▶ **YOUR ASSIGNMENT**: All of the listing should be output exactly, apart from the pictures.

▶ **PROVIDED MATERIAL**:
####

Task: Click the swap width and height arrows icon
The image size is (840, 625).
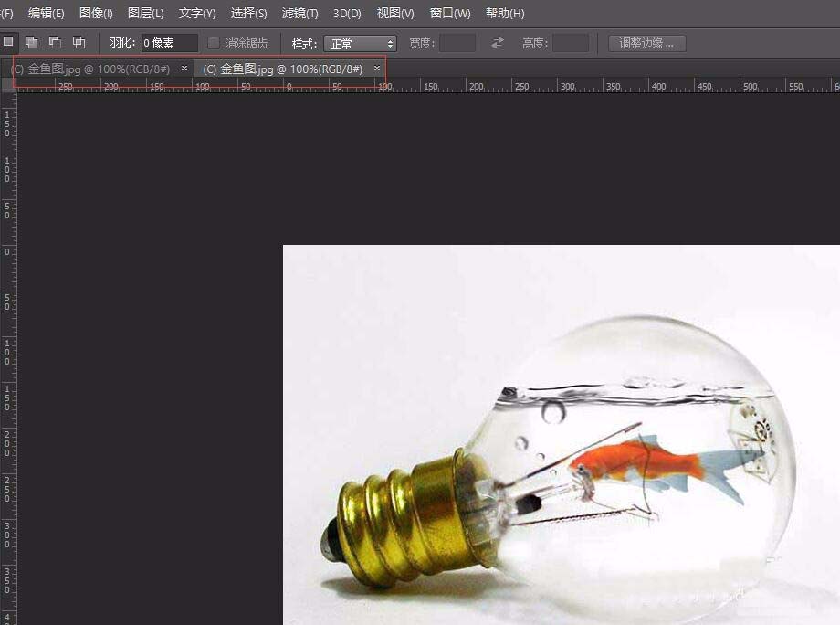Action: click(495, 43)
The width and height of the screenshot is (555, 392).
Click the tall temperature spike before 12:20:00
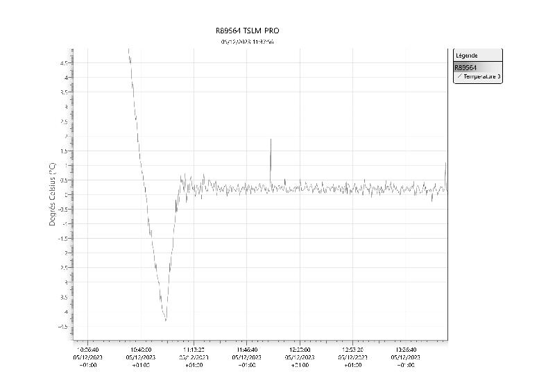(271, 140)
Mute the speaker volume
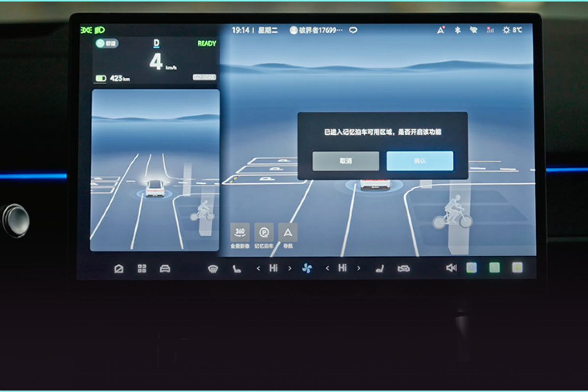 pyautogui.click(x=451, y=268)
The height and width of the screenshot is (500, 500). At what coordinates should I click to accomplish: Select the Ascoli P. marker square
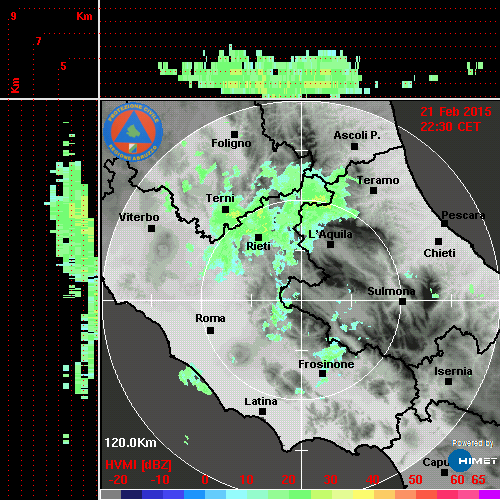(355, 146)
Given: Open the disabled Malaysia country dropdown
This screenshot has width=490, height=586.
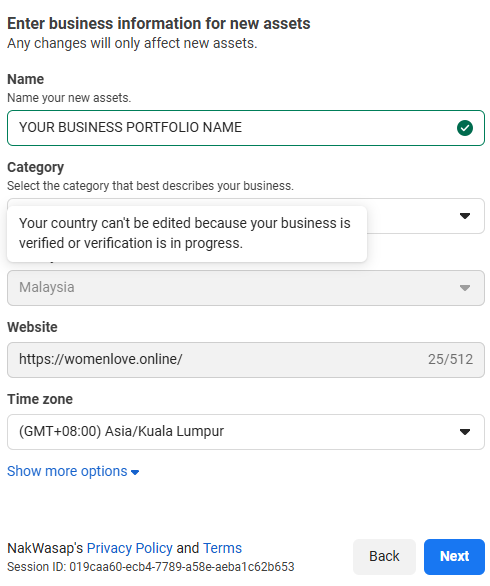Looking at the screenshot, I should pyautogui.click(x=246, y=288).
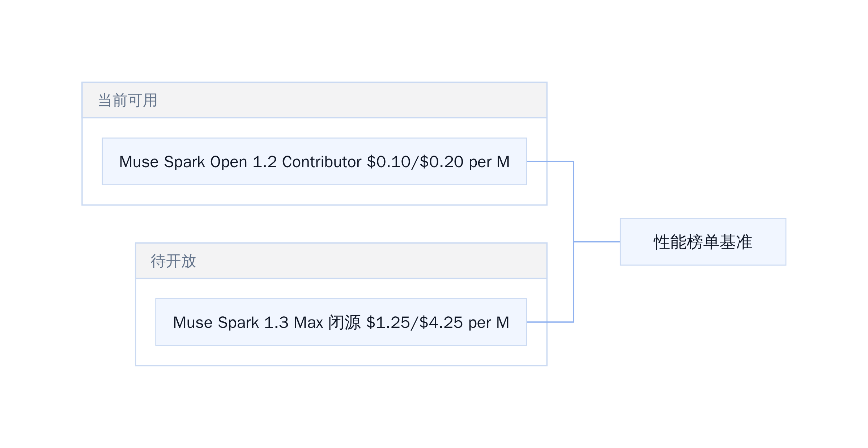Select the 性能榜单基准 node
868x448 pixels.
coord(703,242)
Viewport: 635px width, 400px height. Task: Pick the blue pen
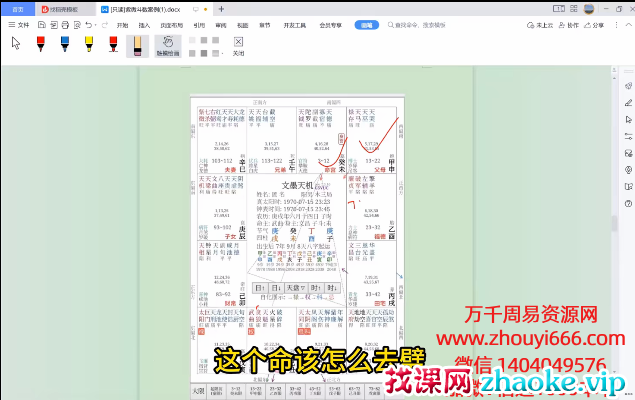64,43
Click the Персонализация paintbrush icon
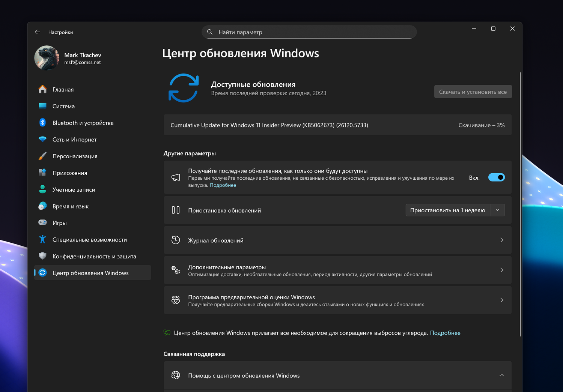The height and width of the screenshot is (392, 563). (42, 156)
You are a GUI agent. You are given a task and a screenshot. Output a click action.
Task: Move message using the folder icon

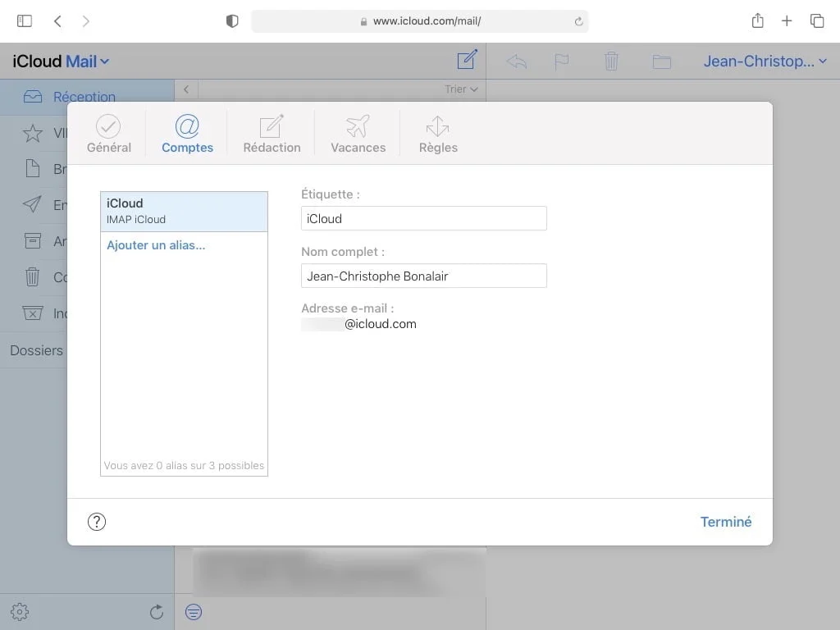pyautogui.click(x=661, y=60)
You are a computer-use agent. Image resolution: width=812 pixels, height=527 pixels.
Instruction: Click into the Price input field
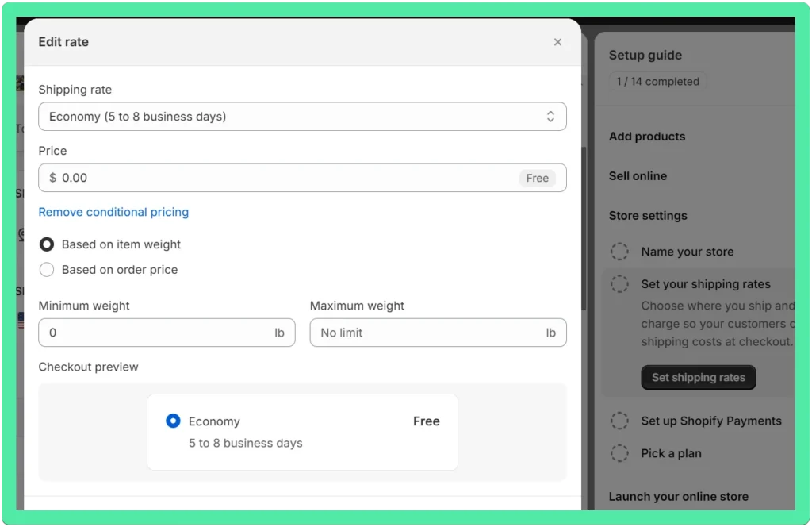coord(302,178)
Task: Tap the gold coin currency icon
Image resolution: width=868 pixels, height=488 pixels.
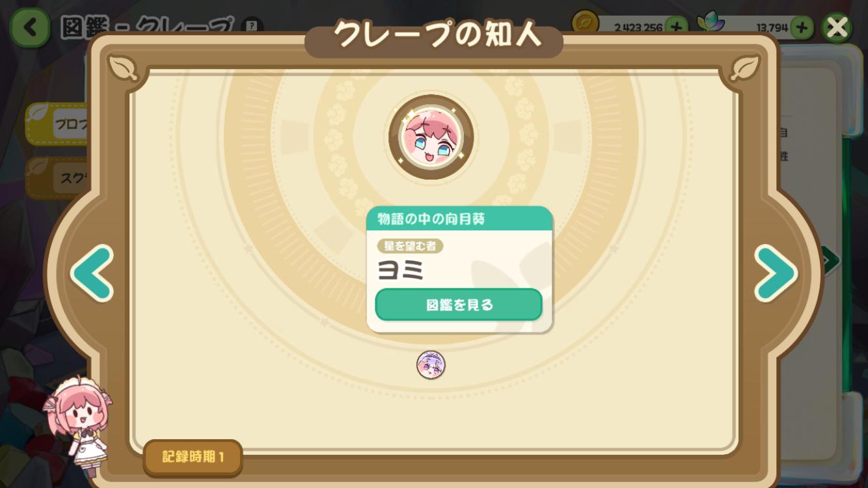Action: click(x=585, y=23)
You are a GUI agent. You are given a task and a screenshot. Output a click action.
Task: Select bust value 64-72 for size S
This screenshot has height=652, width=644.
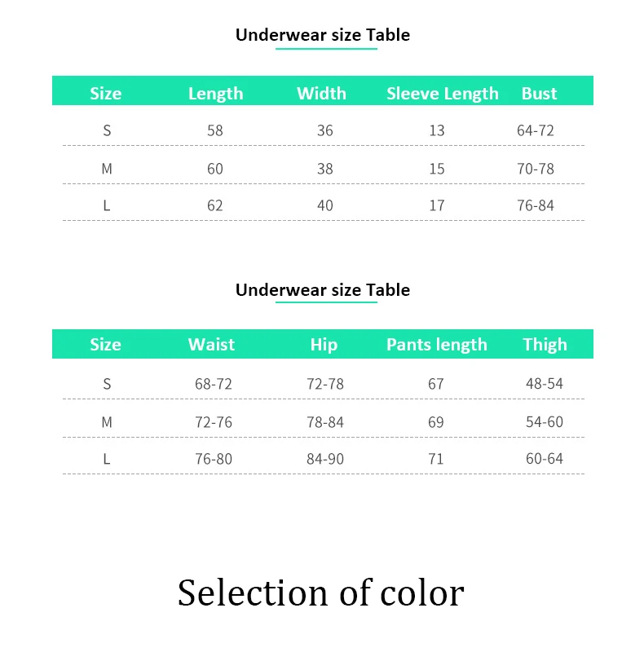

####

▶ **RESULT OF THE EXERCISE**:
Task: Click the swap width and height arrows icon
The image size is (840, 625).
Action: click(495, 43)
The width and height of the screenshot is (555, 392).
Click the tall temperature spike before 12:20:00
(271, 140)
Mute the speaker volume
 pyautogui.click(x=451, y=268)
The height and width of the screenshot is (500, 500). At what coordinates should I click to accomplish: Select the Ascoli P. marker square
(355, 146)
Given: Open the disabled Malaysia country dropdown
This screenshot has width=490, height=586.
Looking at the screenshot, I should pyautogui.click(x=246, y=288).
Select the 性能榜单基准 node
868x448 pixels.
coord(703,242)
Viewport: 635px width, 400px height. Task: Pick the blue pen
64,43
Click the Персонализация paintbrush icon
The height and width of the screenshot is (392, 563). (42, 156)
You are a GUI agent. You are given a task and a screenshot. Output a click action.
Task: Move message using the folder icon

pyautogui.click(x=661, y=60)
You are a computer-use agent. Image resolution: width=812 pixels, height=527 pixels.
Instruction: Click into the Price input field
coord(302,178)
Task: Tap the gold coin currency icon
Image resolution: width=868 pixels, height=488 pixels.
Action: click(x=585, y=23)
You are a GUI agent. You are given a task and a screenshot. Output a click action.
Task: Select bust value 64-72 for size S
This screenshot has height=652, width=644.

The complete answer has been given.